TO DO:
Exact copies of all the records are to be output.

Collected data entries
-*-*-

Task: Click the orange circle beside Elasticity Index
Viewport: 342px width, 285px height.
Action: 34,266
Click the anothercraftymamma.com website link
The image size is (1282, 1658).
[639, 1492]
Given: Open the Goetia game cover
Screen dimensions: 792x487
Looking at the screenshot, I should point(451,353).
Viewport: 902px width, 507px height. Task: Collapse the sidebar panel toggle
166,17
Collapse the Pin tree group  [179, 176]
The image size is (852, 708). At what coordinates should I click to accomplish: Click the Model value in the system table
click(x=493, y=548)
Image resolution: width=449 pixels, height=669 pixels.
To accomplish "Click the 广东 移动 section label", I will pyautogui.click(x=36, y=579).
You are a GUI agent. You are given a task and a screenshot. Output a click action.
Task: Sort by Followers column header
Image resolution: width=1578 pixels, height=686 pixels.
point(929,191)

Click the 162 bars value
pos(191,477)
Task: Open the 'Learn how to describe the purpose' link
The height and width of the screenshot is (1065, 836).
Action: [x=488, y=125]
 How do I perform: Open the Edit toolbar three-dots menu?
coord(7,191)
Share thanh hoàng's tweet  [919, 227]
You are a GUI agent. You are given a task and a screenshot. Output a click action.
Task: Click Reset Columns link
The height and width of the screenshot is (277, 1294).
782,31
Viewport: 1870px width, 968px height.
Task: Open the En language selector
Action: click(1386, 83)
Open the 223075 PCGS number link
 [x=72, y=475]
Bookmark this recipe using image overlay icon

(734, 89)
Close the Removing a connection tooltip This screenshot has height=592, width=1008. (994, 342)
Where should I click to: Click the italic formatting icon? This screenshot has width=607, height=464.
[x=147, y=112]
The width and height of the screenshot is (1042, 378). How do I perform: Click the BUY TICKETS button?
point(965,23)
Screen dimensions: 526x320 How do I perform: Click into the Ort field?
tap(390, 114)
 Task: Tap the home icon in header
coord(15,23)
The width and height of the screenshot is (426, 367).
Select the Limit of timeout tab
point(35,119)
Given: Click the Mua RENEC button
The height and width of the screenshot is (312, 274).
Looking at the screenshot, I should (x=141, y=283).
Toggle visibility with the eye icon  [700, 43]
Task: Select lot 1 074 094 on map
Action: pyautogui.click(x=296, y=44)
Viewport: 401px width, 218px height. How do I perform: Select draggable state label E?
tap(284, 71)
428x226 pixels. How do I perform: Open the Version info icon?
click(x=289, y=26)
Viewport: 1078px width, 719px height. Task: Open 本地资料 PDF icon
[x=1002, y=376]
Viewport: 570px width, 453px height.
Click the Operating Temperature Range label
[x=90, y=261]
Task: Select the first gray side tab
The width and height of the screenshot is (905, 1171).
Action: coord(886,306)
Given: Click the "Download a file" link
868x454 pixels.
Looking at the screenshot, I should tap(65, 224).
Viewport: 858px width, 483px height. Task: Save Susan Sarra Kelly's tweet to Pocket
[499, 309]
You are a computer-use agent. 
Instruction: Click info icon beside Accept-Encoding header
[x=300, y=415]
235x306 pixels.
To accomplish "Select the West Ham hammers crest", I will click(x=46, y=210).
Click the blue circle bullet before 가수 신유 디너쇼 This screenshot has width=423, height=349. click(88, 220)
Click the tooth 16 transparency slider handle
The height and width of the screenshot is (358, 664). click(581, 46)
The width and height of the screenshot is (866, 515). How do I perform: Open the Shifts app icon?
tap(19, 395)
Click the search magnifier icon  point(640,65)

-*-*-

ANSWER TO THIS EXERCISE:
Task: Click the orange circle beside Elasticity Index
Viewport: 342px width, 285px height.
Action: 34,266
Click the anothercraftymamma.com website link
The image size is (1282, 1658).
[639, 1492]
Given: Open the Goetia game cover
Screen dimensions: 792x487
Looking at the screenshot, I should point(451,353).
Viewport: 902px width, 507px height. Task: Collapse the sidebar panel toggle
166,17
Collapse the Pin tree group  [179, 176]
The image size is (852, 708). At what coordinates should I click to accomplish: Click the Model value in the system table
click(x=493, y=548)
Image resolution: width=449 pixels, height=669 pixels.
To accomplish "Click the 广东 移动 section label", I will pyautogui.click(x=36, y=579).
You are a GUI agent. You are given a task and a screenshot. Output a click action.
Task: Sort by Followers column header
Image resolution: width=1578 pixels, height=686 pixels.
point(929,191)

Click the 162 bars value
pos(191,477)
Task: Open the 'Learn how to describe the purpose' link
The height and width of the screenshot is (1065, 836).
Action: [x=488, y=125]
 How do I perform: Open the Edit toolbar three-dots menu?
coord(7,191)
Share thanh hoàng's tweet  [919, 227]
You are a GUI agent. You are given a task and a screenshot. Output a click action.
Task: Click Reset Columns link
The height and width of the screenshot is (277, 1294).
782,31
Viewport: 1870px width, 968px height.
Task: Open the En language selector
Action: click(1386, 83)
Open the 223075 PCGS number link
 [x=72, y=475]
Bookmark this recipe using image overlay icon

(734, 89)
Close the Removing a connection tooltip This screenshot has height=592, width=1008. (994, 342)
Where should I click to: Click the italic formatting icon? This screenshot has width=607, height=464.
[x=147, y=112]
The width and height of the screenshot is (1042, 378). How do I perform: Click the BUY TICKETS button?
point(965,23)
Screen dimensions: 526x320 How do I perform: Click into the Ort field?
tap(390, 114)
 Task: Tap the home icon in header
coord(15,23)
The width and height of the screenshot is (426, 367).
Select the Limit of timeout tab
point(35,119)
Given: Click the Mua RENEC button
The height and width of the screenshot is (312, 274).
Looking at the screenshot, I should (x=141, y=283).
Toggle visibility with the eye icon  [700, 43]
Task: Select lot 1 074 094 on map
Action: pyautogui.click(x=296, y=44)
Viewport: 401px width, 218px height. How do I perform: Select draggable state label E?
tap(284, 71)
428x226 pixels. How do I perform: Open the Version info icon?
click(x=289, y=26)
Viewport: 1078px width, 719px height. Task: Open 本地资料 PDF icon
[x=1002, y=376]
Viewport: 570px width, 453px height.
Click the Operating Temperature Range label
[x=90, y=261]
Task: Select the first gray side tab
The width and height of the screenshot is (905, 1171).
Action: coord(886,306)
Given: Click the "Download a file" link
868x454 pixels.
Looking at the screenshot, I should tap(65, 224).
Viewport: 858px width, 483px height. Task: Save Susan Sarra Kelly's tweet to Pocket
[499, 309]
You are a computer-use agent. 
Instruction: Click info icon beside Accept-Encoding header
[x=300, y=415]
235x306 pixels.
To accomplish "Select the West Ham hammers crest", I will click(x=46, y=210).
Click the blue circle bullet before 가수 신유 디너쇼 This screenshot has width=423, height=349. click(88, 220)
Click the tooth 16 transparency slider handle
The height and width of the screenshot is (358, 664). click(581, 46)
The width and height of the screenshot is (866, 515). How do I perform: Open the Shifts app icon?
tap(19, 395)
Click the search magnifier icon  point(640,65)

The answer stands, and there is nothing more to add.